KUALA LUMPUR: Despite a beleaguered construction jobs flow situation in the first half (1H) of 2022, caused by relentless inflationary pressure and labour shortage, Hong Leong Investment Bank Bhd (HLIB) continues to expect a recovery in flows this year.
HLIB said this would be mainly driven by the Mass Rapid Transit 3 (MRT3) rollout in December 2022.
"Based on industry checks, the three civil turnkey contracts could carry a total value of RM26 billion to RM28 billion.
"Civil tender briefings were held recently and factoring in the evaluation period, we think that December 2022 is a reasonable timeline, assuming no general election in between.
"Thereafter, we would expect a string of subcontract awards in the first quarter (Q1) 2023," it said in a note today.

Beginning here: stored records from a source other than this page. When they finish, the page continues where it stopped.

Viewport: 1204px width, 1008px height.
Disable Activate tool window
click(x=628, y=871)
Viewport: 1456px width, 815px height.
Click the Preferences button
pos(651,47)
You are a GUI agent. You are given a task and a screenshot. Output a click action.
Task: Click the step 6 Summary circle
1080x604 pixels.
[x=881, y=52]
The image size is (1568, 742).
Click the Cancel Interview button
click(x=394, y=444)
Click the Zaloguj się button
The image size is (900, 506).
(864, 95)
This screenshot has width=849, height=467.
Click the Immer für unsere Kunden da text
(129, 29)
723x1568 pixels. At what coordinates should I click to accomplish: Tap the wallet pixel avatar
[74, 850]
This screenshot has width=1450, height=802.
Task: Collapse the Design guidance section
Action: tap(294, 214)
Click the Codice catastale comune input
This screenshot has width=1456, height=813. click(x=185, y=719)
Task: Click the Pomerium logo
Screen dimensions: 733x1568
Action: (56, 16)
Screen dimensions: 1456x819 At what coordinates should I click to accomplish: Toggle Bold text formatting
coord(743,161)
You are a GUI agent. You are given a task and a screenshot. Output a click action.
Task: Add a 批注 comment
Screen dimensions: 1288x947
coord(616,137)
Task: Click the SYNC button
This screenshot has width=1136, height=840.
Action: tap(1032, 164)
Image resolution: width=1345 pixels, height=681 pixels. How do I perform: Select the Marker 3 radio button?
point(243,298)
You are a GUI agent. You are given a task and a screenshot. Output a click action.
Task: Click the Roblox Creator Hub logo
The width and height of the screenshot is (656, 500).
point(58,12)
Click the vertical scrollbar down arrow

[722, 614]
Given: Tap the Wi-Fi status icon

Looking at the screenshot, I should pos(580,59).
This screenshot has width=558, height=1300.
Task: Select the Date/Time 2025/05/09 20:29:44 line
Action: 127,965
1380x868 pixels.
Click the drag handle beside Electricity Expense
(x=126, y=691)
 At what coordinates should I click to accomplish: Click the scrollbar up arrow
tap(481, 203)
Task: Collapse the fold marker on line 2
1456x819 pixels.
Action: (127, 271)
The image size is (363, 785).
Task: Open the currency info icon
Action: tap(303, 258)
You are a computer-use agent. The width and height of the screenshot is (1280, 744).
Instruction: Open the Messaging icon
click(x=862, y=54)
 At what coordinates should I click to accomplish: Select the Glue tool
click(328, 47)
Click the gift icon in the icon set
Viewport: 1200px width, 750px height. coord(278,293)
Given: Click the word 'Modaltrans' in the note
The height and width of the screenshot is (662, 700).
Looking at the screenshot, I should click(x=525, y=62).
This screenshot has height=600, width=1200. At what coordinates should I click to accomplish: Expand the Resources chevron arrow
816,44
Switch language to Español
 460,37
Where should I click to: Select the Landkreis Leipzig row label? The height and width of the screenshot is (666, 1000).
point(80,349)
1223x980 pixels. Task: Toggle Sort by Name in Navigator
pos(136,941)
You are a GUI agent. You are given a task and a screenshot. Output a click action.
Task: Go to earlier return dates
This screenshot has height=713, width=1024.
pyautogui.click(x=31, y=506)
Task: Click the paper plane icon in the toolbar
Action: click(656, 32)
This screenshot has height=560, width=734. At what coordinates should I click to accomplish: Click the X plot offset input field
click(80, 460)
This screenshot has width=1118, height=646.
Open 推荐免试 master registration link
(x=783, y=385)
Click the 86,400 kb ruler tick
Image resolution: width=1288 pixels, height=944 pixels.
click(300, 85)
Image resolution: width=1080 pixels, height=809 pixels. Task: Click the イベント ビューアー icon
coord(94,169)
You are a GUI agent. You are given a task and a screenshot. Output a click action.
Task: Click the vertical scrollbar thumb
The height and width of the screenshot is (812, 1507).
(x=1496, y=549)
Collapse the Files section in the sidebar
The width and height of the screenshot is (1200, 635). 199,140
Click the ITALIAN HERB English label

HLIB said given that the minimum payment moratorium period was two years, contractors with better balance sheets were significantly advantaged in tenders.
"Prior to the aforementioned mega jobs, we would anticipate ECRL (East Coast Rail Link), Kuching Autonomous Rapid Transit and snippets from various highway projects including in East Malaysia.
"The Environmental Impact Assessment for the Penang South Reclamation project was also recently resubmitted in May but progress to be award ready could be further down the road," it added.
HLIB has retained its sector "Neutral" weight on two key reasons - soaring materials costs and possible event risk in 2H 2022.
"We continue to expect sector coverage earnings to recover this year but we flag rising concerns over the deteriorating labour shortage situation," it said.
HLIB said its preferred pick was Sunway Construction Group Bhd due to its strong balance sheet, extensive track record of infrastructure projects and strong support from parent company, Sunway Bhd.
"Around 20 per cent of its construction orderbook has built in cost escalation clause," it said.